The task – For the material below, output exactly the span from the line with "Task: Click the" to the line with "Image resolution: width=816", including both, and nothing besides.

Entries supplied –
- Opening Delimiter -

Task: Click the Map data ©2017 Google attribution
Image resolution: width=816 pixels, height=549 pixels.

- Closing Delimiter -
- Opening Delimiter -

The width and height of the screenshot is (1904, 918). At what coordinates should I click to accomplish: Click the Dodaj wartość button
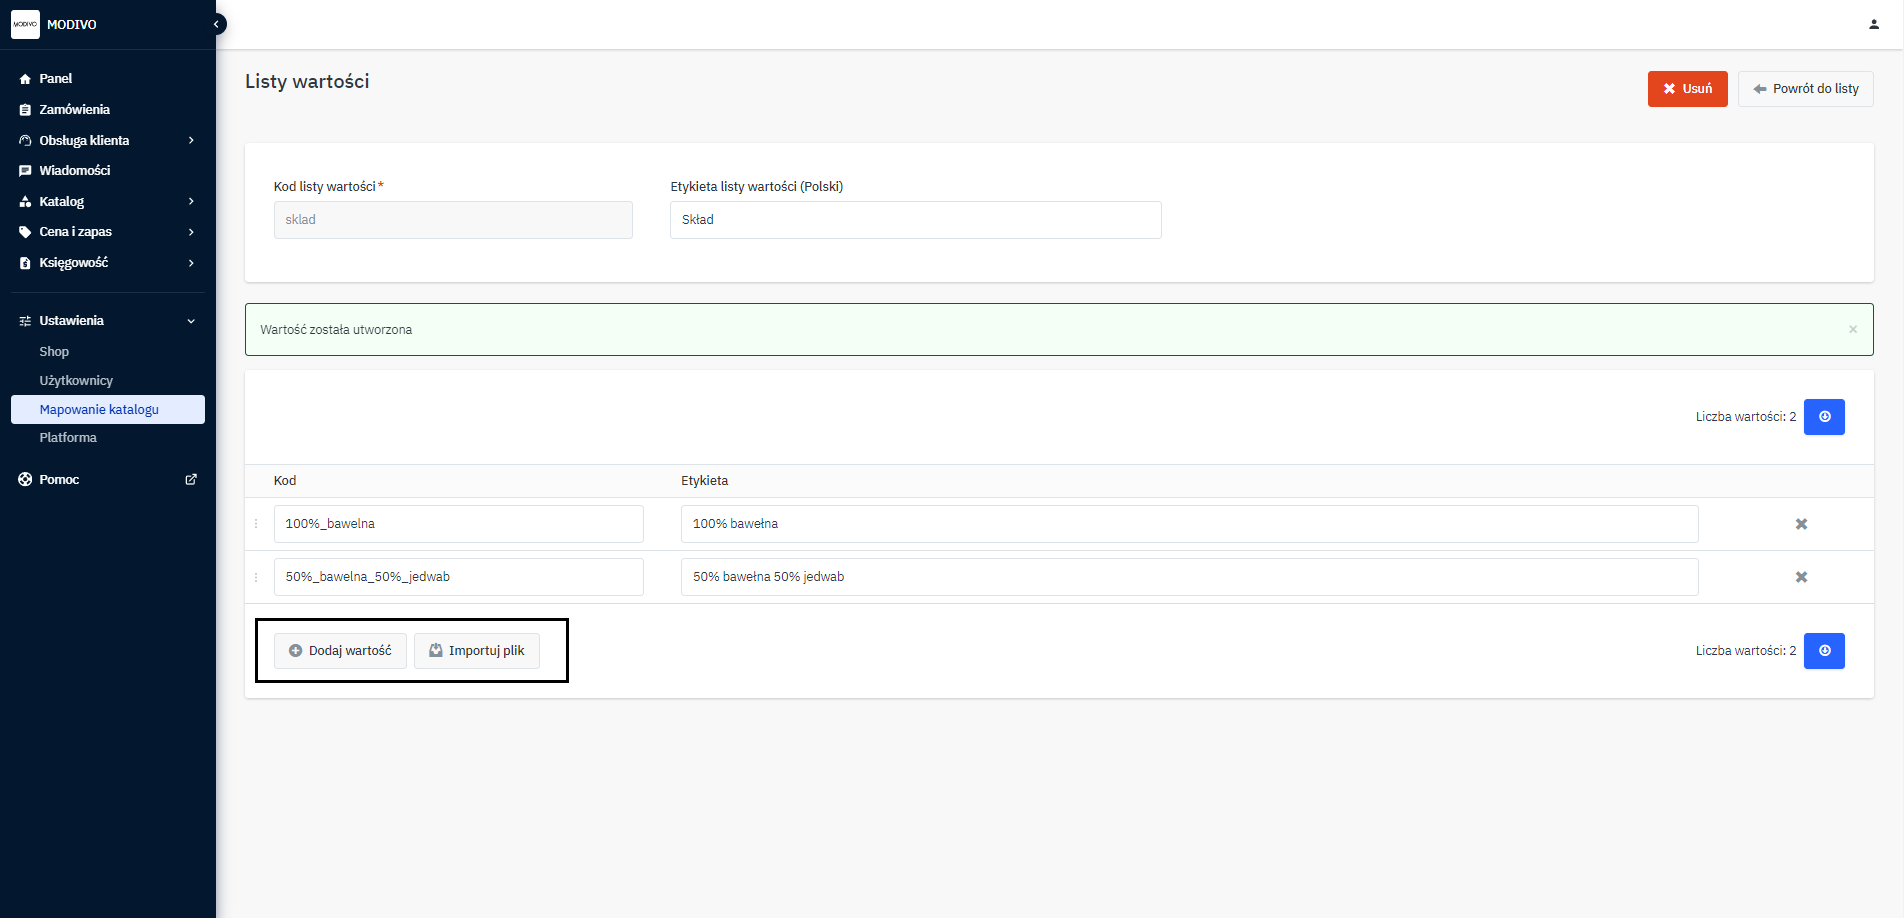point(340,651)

- Closing Delimiter -
- Opening Delimiter -

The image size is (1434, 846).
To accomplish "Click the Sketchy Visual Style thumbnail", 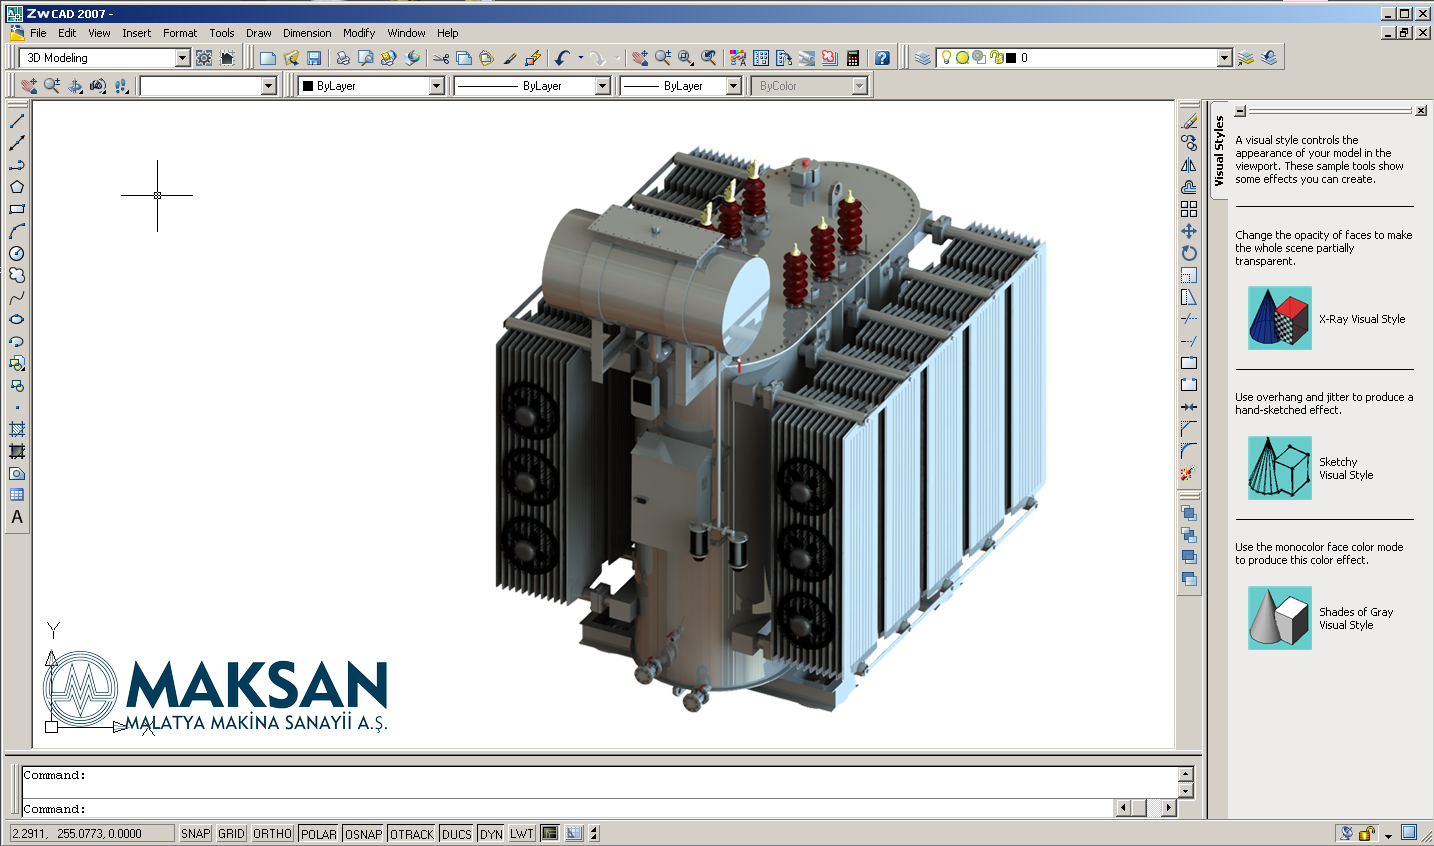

- Closing Delimiter -

Written solution –
Task: Click the Map data ©2017 Google attribution
Image resolution: width=816 pixels, height=549 pixels.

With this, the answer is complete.